Security Considerations

  • Collision resistance. HMAC-SHA-256 provides strong second-preimage resistance; chain rewrites are infeasible without the seed.
  • Integrity and trust. Servers cannot verify client honesty; UJHT is observational. Implementations should implement anomaly detection and rate limiting.
  • Replay. Treat curr as unique; ignore duplicates.
  • Transport. Use HTTPS/WSS; enforce modern TLS; set CSP to reduce script injection risk.
  • Control plane separation. The Journey Catalog defines semantics but MUST NOT introduce identifiers that enable cross-session re-identification.
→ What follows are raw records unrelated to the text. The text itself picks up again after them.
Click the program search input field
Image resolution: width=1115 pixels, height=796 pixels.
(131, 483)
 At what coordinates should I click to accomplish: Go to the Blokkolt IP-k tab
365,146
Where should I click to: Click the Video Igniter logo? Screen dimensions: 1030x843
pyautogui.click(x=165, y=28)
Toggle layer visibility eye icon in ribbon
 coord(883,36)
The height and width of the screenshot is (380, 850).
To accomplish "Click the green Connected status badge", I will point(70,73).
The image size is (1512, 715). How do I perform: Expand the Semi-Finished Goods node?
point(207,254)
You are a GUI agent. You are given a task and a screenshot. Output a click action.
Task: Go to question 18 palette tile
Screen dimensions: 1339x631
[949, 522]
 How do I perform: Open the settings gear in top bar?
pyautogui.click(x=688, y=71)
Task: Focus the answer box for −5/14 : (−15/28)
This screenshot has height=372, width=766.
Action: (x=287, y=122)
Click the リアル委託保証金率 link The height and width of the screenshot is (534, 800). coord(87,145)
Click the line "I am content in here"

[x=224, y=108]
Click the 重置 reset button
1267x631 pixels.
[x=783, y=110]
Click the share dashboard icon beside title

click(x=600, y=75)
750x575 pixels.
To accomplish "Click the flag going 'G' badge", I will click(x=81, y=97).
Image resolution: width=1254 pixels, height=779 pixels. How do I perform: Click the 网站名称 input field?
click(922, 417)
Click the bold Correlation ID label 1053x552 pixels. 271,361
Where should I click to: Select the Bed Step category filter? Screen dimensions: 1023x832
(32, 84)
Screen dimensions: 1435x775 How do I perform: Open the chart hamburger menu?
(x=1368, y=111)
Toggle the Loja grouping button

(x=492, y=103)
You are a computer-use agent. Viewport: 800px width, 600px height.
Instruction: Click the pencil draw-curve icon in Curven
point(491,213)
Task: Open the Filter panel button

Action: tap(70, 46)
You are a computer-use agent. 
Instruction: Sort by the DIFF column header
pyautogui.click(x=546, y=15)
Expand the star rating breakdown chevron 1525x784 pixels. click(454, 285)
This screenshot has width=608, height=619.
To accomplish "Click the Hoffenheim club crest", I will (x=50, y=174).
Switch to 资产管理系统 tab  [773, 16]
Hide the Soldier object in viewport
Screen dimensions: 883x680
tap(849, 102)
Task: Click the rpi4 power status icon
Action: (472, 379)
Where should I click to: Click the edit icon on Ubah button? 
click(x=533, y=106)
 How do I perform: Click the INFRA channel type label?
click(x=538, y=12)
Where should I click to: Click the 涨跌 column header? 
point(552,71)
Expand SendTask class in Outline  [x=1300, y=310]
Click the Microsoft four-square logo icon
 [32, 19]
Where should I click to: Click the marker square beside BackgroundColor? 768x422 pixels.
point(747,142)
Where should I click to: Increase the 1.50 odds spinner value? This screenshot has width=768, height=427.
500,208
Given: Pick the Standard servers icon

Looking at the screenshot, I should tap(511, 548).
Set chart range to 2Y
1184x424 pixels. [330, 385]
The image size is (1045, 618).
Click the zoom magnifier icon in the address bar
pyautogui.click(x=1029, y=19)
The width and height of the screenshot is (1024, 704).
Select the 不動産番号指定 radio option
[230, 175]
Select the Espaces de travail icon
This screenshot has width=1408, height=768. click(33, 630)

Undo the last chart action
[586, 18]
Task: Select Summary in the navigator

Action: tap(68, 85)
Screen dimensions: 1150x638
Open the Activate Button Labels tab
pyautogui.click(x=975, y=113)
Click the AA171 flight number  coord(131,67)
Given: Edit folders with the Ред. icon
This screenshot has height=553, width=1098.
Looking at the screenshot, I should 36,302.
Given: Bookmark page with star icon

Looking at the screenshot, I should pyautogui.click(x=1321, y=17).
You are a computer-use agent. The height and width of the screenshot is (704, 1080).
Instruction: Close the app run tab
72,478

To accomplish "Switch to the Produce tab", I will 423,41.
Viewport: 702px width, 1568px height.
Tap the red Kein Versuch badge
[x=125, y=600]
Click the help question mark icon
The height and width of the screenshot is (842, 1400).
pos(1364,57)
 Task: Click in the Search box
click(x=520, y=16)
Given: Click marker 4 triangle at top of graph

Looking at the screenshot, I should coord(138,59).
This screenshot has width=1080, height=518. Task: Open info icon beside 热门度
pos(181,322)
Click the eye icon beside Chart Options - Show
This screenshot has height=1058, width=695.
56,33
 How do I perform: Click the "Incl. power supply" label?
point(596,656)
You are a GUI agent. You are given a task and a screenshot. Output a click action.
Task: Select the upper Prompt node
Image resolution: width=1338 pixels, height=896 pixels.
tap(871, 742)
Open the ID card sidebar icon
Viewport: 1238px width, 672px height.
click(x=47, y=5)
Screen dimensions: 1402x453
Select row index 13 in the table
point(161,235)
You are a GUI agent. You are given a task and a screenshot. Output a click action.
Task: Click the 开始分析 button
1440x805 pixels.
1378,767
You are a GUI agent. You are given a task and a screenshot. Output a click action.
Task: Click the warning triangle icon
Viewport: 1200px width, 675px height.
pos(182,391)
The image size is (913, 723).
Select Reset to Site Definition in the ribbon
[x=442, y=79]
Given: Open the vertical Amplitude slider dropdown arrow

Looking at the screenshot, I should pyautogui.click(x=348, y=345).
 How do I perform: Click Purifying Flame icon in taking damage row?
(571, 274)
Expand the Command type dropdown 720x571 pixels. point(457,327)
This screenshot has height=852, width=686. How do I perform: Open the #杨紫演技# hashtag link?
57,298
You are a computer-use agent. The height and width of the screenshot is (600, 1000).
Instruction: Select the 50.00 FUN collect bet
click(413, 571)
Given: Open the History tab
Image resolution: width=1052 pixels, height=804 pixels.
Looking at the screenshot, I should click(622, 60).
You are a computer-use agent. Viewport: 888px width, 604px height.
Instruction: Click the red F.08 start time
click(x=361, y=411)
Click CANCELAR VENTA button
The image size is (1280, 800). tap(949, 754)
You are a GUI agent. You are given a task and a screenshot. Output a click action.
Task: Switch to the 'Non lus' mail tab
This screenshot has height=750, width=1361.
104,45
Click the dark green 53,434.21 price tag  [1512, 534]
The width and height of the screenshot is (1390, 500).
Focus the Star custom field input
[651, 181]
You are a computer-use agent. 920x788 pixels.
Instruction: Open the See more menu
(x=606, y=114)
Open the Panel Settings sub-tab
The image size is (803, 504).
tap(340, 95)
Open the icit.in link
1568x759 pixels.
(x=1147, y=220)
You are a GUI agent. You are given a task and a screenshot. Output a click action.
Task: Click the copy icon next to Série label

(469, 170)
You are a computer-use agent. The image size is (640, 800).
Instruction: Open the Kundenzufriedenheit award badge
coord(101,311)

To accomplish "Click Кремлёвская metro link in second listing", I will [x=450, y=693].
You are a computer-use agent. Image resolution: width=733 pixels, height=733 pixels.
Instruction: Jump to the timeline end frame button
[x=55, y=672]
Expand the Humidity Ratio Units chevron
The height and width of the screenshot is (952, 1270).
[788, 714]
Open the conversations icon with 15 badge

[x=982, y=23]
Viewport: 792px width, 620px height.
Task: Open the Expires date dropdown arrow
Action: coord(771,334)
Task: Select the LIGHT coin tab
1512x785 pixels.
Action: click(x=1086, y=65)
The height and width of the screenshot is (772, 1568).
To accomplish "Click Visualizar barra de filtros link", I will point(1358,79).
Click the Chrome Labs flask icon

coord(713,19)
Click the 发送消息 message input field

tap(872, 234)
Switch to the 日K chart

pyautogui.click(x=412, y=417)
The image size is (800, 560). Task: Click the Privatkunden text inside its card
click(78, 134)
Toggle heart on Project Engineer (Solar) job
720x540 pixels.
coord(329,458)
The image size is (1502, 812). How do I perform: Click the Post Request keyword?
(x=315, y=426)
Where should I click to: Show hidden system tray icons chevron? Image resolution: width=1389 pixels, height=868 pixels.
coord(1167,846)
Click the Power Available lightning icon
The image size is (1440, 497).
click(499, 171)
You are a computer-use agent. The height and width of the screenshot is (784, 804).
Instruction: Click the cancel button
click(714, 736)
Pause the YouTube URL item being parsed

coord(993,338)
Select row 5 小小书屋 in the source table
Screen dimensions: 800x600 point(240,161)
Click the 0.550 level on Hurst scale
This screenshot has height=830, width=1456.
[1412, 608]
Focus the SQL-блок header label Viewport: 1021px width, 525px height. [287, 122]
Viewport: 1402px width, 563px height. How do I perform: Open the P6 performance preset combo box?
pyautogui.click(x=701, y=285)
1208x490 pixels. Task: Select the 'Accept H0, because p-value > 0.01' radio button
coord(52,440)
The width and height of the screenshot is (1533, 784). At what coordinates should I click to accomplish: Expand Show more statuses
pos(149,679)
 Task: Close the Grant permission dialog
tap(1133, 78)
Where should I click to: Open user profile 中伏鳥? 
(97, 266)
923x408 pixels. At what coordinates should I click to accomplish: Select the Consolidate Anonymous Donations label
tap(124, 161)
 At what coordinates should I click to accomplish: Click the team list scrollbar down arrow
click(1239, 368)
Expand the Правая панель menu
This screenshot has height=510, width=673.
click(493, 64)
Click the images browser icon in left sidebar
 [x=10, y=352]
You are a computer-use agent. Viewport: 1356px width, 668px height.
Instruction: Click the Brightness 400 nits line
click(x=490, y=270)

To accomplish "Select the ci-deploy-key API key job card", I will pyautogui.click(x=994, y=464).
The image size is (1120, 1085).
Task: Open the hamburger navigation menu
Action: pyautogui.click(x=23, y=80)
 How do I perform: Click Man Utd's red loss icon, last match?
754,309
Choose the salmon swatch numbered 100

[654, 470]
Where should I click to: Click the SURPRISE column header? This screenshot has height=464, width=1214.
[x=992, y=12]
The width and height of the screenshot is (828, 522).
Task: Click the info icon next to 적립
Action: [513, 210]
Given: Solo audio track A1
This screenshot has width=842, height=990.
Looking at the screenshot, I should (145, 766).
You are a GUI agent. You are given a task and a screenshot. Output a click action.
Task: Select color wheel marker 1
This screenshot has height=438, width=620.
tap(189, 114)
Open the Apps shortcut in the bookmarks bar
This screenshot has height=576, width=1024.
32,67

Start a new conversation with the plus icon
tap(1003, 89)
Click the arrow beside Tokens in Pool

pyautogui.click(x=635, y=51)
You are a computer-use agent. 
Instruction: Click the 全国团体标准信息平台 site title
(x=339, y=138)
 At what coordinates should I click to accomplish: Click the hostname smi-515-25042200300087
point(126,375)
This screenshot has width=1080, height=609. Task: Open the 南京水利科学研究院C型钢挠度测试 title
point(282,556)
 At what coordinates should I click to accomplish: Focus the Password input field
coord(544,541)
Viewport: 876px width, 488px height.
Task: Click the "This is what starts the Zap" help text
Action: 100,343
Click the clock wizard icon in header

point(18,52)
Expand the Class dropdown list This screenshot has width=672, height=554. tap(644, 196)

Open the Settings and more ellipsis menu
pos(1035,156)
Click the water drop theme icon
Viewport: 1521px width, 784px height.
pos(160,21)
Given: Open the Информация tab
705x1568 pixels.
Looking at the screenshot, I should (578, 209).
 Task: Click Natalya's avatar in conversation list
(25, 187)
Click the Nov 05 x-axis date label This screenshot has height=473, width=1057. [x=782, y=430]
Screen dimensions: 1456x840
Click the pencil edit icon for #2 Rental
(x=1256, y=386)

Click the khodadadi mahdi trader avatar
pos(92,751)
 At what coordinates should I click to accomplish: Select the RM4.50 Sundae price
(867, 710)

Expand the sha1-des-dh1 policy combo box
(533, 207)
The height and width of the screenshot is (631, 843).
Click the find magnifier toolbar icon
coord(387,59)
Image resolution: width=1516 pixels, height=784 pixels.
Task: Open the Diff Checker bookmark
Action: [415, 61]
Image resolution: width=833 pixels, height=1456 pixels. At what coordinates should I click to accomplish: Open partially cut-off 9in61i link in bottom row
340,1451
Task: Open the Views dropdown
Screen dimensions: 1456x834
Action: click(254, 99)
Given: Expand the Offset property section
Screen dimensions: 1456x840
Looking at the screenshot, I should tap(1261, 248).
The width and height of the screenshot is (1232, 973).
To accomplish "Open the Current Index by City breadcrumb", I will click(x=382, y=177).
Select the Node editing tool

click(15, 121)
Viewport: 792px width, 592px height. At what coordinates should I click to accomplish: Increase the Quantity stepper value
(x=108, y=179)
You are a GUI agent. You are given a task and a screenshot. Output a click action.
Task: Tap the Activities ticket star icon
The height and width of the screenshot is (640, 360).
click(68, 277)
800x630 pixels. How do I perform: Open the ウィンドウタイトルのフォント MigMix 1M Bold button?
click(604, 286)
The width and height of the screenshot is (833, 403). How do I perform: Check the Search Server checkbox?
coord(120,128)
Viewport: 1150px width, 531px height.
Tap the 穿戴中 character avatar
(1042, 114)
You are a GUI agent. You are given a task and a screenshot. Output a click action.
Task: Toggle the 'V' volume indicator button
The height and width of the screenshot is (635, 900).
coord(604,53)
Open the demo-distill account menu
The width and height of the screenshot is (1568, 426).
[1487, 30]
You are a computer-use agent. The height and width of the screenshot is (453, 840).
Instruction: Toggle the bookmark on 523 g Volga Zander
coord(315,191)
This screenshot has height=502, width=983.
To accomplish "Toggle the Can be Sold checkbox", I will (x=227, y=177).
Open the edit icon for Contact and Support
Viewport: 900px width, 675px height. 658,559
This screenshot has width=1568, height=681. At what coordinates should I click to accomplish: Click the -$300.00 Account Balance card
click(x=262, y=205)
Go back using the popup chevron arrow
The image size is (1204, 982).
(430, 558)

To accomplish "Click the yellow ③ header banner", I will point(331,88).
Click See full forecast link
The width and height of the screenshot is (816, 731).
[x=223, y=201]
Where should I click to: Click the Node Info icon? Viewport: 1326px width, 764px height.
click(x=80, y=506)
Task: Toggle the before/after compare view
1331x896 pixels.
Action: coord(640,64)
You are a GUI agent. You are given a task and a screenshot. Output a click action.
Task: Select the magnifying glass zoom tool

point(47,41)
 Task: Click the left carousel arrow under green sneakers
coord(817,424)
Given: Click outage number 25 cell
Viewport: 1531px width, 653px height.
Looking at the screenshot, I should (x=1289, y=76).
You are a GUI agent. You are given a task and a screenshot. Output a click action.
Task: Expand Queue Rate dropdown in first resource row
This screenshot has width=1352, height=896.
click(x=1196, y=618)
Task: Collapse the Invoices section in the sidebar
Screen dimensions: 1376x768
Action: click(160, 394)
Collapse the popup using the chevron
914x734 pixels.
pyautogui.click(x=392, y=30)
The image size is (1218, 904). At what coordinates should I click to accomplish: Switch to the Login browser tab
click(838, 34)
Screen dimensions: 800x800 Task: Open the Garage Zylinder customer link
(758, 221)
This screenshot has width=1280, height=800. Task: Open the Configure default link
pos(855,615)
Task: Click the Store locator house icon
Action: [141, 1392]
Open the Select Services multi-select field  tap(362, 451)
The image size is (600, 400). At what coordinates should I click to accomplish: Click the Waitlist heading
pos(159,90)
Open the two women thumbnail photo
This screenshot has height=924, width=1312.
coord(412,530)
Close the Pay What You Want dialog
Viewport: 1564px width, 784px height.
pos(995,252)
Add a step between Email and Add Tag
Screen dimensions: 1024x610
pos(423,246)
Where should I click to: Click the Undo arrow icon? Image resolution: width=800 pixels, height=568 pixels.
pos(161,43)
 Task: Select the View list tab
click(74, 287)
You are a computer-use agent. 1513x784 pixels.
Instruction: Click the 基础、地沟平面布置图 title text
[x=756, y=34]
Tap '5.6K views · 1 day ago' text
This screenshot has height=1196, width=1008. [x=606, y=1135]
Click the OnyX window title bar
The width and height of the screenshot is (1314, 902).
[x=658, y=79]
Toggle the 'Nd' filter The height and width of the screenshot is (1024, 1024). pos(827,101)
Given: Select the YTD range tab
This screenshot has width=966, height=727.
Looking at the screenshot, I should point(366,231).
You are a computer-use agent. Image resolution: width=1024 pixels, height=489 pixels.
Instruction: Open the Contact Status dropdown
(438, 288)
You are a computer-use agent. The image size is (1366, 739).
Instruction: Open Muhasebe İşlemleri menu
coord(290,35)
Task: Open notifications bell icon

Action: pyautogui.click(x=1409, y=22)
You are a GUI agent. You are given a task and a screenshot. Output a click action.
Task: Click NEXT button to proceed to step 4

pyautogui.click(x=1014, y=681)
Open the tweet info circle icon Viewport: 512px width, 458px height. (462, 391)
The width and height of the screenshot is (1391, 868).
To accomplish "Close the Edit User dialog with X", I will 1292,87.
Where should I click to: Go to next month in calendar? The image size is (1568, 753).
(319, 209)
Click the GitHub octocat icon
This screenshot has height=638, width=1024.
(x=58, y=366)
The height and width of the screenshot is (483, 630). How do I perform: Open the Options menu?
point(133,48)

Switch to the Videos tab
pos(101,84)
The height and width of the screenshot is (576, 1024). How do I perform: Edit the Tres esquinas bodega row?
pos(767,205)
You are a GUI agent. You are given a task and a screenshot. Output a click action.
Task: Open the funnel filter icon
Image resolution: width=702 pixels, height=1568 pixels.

Step keys, journey names, and related metadata MUST NOT embed account IDs, email addresses, telephone numbers, or other direct identifiers, nor hashed or encrypted forms of such identifiers intended to be stable per user.

JSON Schema (Informative)

The wire format is unchanged. The schema below remains valid for v = 1; deployments may additionally lint x-* fields to token patterns and max lengths.

{
  "$schema": "https://json-schema.org/draft/2020-12/schema",
  "$id": "https://example.org/schemas/ujht-event.json",
  "title": "UJHT Event v1",
  "type": "object",
  "required": ["v", "curr", "prev", "payload"],
  "properties": {
    "v": { "const": 1 },
    "curr": { "type": "string", "pattern": "^[0-9a-f]{64}$" },
    "prev": { "type": "string", "pattern": "^$|^[0-9a-f]{64}$" },
    "payload": {
      "type": "object",
      "required": ["path", "event", "ts", "ref"],
      "properties": {
        "path": { "type": "string", "minLength": 1 },
        "event": { "type": "string", "minLength": 1 },
        "ts": { "type": "integer", "minimum": 0 },
        "ref": { "type": "string" }
      },
      "additionalProperties": true
    }
  },
  "additionalProperties": false
}

Recommended lint (non-normative): keys starting with x- have values of type string, ≤256 chars, matching ^[A-Za-z0-9._:-]+$.